Patient demographics and characteristics of Choroidal metastasis patients
When comparing the clinical characteristics of the choroidal metastasis group with the remaining 76 patients, no statistically significant differences were found, except for a lower mean age in the choroidal metastasis group, (p < 10− 6). Most of the choroidal metastasis patients were women (five/seven cases, 71%), and the majority (four of seven cases, 57%) were current or former smokers, with two being active smokers. There was only one Asian patient, with three being of African origin.

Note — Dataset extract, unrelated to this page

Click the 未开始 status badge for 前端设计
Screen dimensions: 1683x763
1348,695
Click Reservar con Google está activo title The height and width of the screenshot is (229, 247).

In all patients (except Patient #7, with retrospective MRI-based diagnosis), the choroidal metastases resulted in symptoms, such as pain, blurred vision, or visual acuity loss. The choroidal metastases were frequently unilateral (six of seven cases, 85%). Brain MRI was performed at diagnosis in six out of seven patients, with choroidal metastases actually visible on MRI after a retrospective secondary analysis by an expert radiologist in five out of six patients, though all these lesions were missed on the first MRI report, except for those of Patient #6.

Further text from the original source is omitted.